Romesh and Raj Thapar knew Indira Gandhi well. Romesh’s judgment on her life, written in 1984, is sensitive to her personality and trials without losing a critical sense of the damage she did. Her disastrous adventure looked more serious then than it turned out to be. Raj gives a more personal, more dramatic account of what it felt like to live through the Emergency, when Seminar stopped publication for six months.

D.D. Kosambi was a Marxist polymath. From his eyrie in Deccan College, Poona, he used to wander in the hills behind, pick up sharpened pebbles (‘microliths’ in archaeologists’ jargon), and wonder which of them shepherds had used to circumcise their goats as they migrated between their winter pastures down in the hills and monsoon refuge in the Western Ghats. In a 1960 article included here, he asks what should be India’s national language. He rejects both Sanskrit and English because they were imposed by ruling classes, and Hindi because its adoption would scare Madrasis that they would be overrun by Marwari shopkeepers. Having rejected all common languages, he is left with the alternative that everyone should speak his own language — whether they understand one another or not is immaterial.

Nirad C. Chaudhuri’s article dates from 1959 — much before his ironical books were misunderstood by literally minded Indians and he was branded a traitor. He wrote then that he considered it lucky that India’s Congress rulers were culturally illiterate: they would therefore leave culture alone.

Amartya Sen, while still under 30, freshly made fellow of Trinity and freshly married to Nabaneeta, wrote in 1959 that it was right for the government planners to make India socialist because historical experience showed that socialist countries grew faster than capitalist countries. The surge of East Asian growth was then still in the future. Now Amartya has mellowed into a sort of modern Fabian.

Ravi Dayal, the Oxonian who ran Oxford University Press in Delhi for some time and then set up his own publishing firm, wrote in 2002 about the history of Delhi Kayasths.
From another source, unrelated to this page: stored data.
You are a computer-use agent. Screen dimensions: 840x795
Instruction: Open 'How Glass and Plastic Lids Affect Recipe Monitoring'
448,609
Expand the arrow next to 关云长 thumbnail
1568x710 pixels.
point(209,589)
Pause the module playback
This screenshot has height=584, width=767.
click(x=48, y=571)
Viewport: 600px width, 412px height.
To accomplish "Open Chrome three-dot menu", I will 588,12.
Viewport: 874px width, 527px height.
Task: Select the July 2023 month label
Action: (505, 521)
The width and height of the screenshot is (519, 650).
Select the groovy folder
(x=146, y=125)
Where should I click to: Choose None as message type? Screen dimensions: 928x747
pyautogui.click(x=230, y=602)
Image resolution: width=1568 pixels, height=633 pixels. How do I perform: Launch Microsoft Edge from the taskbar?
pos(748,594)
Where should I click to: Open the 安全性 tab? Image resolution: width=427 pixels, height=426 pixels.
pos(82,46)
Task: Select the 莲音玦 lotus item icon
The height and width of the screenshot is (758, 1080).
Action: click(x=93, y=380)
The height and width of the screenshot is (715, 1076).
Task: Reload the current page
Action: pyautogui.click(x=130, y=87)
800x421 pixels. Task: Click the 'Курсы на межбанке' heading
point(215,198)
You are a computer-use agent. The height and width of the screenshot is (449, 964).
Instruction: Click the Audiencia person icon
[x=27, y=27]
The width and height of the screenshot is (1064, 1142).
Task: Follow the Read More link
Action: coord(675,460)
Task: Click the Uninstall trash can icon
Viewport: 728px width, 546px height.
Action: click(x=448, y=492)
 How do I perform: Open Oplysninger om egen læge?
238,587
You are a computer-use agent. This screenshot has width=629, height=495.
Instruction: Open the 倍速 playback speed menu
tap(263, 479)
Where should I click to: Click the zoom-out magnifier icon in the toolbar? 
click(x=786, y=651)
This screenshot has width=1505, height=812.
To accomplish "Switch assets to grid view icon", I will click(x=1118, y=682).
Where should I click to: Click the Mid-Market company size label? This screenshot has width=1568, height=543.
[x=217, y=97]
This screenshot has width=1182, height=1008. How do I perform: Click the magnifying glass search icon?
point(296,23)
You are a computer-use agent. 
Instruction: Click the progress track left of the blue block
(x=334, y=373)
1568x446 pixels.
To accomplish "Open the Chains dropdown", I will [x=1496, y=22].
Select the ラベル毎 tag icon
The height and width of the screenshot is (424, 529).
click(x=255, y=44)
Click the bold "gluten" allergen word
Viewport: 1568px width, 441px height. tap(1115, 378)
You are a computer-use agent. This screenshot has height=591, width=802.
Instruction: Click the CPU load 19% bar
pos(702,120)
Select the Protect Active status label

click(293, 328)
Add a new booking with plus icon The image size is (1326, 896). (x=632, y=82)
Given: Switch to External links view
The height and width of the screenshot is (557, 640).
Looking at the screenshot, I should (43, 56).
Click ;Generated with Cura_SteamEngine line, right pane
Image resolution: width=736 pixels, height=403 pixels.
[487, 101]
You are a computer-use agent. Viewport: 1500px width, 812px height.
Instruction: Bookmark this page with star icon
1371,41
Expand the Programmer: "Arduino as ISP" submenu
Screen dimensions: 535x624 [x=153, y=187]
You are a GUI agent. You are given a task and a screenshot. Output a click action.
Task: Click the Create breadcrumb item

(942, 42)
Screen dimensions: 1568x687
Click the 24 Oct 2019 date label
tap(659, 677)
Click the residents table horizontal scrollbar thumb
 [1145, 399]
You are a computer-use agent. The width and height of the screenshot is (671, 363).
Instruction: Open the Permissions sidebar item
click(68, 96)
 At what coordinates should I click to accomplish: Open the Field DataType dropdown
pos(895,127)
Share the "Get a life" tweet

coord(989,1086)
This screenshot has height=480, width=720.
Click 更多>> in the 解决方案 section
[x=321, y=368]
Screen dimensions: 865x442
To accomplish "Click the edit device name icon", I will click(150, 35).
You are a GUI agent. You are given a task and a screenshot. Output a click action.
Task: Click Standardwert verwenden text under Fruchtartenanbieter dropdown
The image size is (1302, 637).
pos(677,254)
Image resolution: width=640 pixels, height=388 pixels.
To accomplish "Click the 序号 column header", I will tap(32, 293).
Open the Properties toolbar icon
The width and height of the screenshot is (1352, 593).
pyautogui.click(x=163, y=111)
He remembered the days when a Dilliwallah could drink tap water, take a boat on the Jumna, and walk on grassy pavements. Delhi then meant old Delhi, with Mohammad Umar the tailor and Atma Ram’s bookshop; that was where people came from afar to see the only trams of north India.

Krishna Kumar, writing in 1982, contested the view that rural children did not go to school because their parents disdained education. The school year was out of tune with the rhythm of rural life, especially the agricultural seasons; the most incompetent teachers were sent to village schools as punishment; the schools are simply huts with a tree, almost always too small for the number of children they have to serve. The curriculum had no relation with the children’s lives or needs. She describes the tribulations of Manju, a child widow who was sent to teach in a remote village. She shared the single classroom with one other teacher; both found it difficult to find a room to stay. Nita Kumar, writing in 2003, describes education in a typical madrasa. Learning official history which brands Muslims as invaders is least of it. The teaching is better than in government schools; but the prospects at the end of school are no better than for illiterates.

The volume comprises these and similar contributions. For those who read serious literature, it will be good entertainment; for those who read fiction, this may be an entertaining introduction to serious literature. One could cavil with the selection: no doubt there are some flimsy articles, and some writers who are more modern than good. But that does not matter; this is a good experiment. Over the 50 years, Seminar must have published some 7,000 articles; Rudrangshu could make a hundred such selections without running out. My only suggestion is that his future selections should be briefer, lighter paperbacks; this volume is too heavy to read in bed.